▶ **APPLY WHAT YOU READ**:
a) Which figures in the eye treatment centre article are given as percentages? List each one with what it measures.
b) Can you continue the eye treatment centre article, picking up after its last sentence and leaving the rows aside?

▶ **SOURCE PASSAGE**:
>>>

First specialist eye treatment centre integrated with optician opens

Vaughan Gething AM, The Welsh Cabinet Secretary for Health, Wellbeing and Sport officially opened the first specialist eye treatment centre integrated with a high street optician on 16 January.

Specsavers in Newport is now home to the Austin Friars Eye Treatment Centre which has reduced waiting times for assessment, diagnosis and treatment for people with an age-related eye condition and increased the volumes of patients seen by 20%.

The centre is the first of its kind in the UK to see a high street optician provide initial screening and referrals for people with symptoms of wet age-related macular degeneration (Wet AMD), and for NHS staff delivering treatment for the condition at the same location.

Funding from a Welsh Government Pathfinder project has enabled the creation of the Centre as a collaboration between the Aneurin Bevan University Health Board and Specsavers. This allows for diagnosis and treatment for patients in the High Street by Specsavers and NHS staff, doing away with the need for a visit to the Royal Gwent Hospital.

‘The number of follow-up assessments for people in Gwent has increased by 20% per week and the average referral time has reduced by more than 40% with an average reduction of 15 days - from 34,’ said Gething.

<<<

▶ **GIVEN RECORDS**:
>>>

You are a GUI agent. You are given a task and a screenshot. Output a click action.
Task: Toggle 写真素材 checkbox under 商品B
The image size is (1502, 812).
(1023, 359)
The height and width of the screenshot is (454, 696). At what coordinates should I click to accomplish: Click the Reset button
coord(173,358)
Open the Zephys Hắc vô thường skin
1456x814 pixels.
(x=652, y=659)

<<<

▶ **RESULTS FOR EACH TASK**:
a)
- 20%: the increase in the volume of patients seen at the Austin Friars Eye Treatment Centre
- 20% per week: the increase in follow-up assessments for people in Gwent
- More than 40%: the reduction in average referral time

b)
Craig MacKenzie, optometrist director at Specsavers in Newport, said Specsavers Newport had been working with the local health board on a number of pilot schemes stretching back to December 2014. These linked diagnostic technology in the practice to ophthalmologists in the local hospital. The new centre had an ophthalmologist onsite to supervise nurses and optoms working on assessment for referral.

Statistics showed eyecare services to be more efficient but he said the positive effect on patients shouldn’t be forgotten. ’If patients are told they have glaucoma or AMD it can have a big effect. Now they don’t have to be sent to hospital, their condition can be normalised, it can all be done from within here. This is the first place in the UK that this is being done.’ He said staff from Moorfields had already visited with a view to emulating some of its work.

Doug Perkins, said the centre was a great example of optometry and ophthalmology working together. ‘Wales has shown a fantastic ability to lead demonstrating that we can gain from optometrists in the community working under ophthalmologists.’ He said the centre showed how opticians and hospitals can work together, ‘ We just need to get on with it,’ added Perkins.